Liputan6.com, Jakarta - Pernahkah kamu melihat pembullyan atau perundungan secara langsung atau mungkin melihatnya di media sosial? Momen-momen tersebut seringkali membuat kita merasa kesal dan sakit hati, terutama terhadap pelaku.
Bahkan, ketika perundungan terjadi di kalangan anak-anak sekolah dasar, banyak dari kita yang merasa prihatin dan cenderung menyalahkan orang tua serta pihak sekolah.
Baca Juga
Namun, tahukah kamu bahwa di balik tindakan perundungan, terdapat berbagai alasan yang mungkin mendasarinya? Banyak pelaku perundungan merasa tertekan, takut dikucilkan, atau bahkan berusaha membalas dendam atas pengalaman buruk yang pernah mereka alami.
Advertisement
Berikut beberapa alasan seseorang melakukan perundungan seperti dilansir dari Parents, Kamis (26/9/2024):
1. Merasa memiliki power
Salah satu alasan utama mengapa seseorang melakukan perundungan adalah untuk merasakan kekuasaan. Banyak pelaku bullying menargetkan mereka yang dianggap memiliki status lebih rendah.

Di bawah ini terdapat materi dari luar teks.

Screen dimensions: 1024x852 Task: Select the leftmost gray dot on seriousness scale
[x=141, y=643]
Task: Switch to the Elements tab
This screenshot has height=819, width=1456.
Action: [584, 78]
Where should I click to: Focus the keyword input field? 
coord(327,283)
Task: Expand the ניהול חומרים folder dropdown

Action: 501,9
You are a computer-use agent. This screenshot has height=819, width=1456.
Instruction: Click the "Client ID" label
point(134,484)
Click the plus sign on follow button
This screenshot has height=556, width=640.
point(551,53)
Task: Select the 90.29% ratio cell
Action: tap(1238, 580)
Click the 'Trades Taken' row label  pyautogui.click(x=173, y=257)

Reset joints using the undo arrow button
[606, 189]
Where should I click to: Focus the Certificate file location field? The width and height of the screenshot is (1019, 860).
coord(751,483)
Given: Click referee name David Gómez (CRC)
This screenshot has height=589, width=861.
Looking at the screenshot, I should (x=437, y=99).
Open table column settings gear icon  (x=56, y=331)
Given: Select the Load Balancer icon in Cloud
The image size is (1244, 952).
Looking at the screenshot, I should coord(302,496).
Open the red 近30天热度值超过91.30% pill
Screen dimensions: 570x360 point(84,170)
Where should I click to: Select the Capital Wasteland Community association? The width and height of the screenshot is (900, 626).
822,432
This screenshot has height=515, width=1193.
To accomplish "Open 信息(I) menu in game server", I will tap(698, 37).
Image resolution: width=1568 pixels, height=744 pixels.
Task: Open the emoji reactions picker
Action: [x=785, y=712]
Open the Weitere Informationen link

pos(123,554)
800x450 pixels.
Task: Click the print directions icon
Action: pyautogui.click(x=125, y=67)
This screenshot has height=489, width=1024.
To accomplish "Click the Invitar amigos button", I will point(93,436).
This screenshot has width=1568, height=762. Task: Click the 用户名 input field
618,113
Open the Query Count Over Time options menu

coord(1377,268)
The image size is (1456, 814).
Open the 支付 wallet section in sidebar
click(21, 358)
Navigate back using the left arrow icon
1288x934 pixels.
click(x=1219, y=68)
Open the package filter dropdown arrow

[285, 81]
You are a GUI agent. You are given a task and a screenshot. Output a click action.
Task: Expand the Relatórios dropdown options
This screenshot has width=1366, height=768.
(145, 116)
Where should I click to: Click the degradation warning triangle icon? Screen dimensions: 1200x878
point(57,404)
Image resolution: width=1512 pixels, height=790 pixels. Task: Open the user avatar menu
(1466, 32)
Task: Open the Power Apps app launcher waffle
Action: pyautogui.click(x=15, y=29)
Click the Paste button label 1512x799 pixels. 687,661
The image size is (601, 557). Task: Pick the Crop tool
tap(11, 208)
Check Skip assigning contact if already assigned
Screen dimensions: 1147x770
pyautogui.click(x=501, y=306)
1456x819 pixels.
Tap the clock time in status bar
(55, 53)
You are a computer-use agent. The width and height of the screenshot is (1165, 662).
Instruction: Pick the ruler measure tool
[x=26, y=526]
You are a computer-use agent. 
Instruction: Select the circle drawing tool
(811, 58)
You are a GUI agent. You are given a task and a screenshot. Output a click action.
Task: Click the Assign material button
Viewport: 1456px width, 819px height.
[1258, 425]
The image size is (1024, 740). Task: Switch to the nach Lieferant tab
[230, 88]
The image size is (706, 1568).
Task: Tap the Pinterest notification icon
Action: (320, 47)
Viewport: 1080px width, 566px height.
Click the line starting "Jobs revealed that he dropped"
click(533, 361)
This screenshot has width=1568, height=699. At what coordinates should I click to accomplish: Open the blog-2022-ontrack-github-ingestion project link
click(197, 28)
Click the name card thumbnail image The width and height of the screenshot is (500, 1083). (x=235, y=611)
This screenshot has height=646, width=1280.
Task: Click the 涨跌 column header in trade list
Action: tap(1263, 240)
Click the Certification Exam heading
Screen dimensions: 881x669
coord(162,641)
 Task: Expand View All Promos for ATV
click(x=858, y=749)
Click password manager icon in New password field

Tindakan ini seringkali muncul dari perasaan kurang berdaya dalam hidup mereka sendiri, yang membuat mereka melampiaskan frustrasi kepada orang lain.
Dalam kelompok, individu yang merasa tidak terhubung atau tidak memiliki ketertarikan yang sama seringkali beralih ke perilaku negatif. Mereka berusaha menguasai orang-orang yang dianggap tidak memiliki cukup kekuatan dalam konteks sosial.
2. Merasa populer
Pelaku perundungan seringkali memiliki posisi sosial yang lebih tinggi dibandingkan dengan korban mereka. Dengan kekuasaan ini, mereka melakukan tindakan bullying, mulai dari pengolokan, caci-maki, hingga kekerasan fisik. Selain itu, mereka juga menciptakan ketidaknyamanan melalui gosip dan penyebaran isu.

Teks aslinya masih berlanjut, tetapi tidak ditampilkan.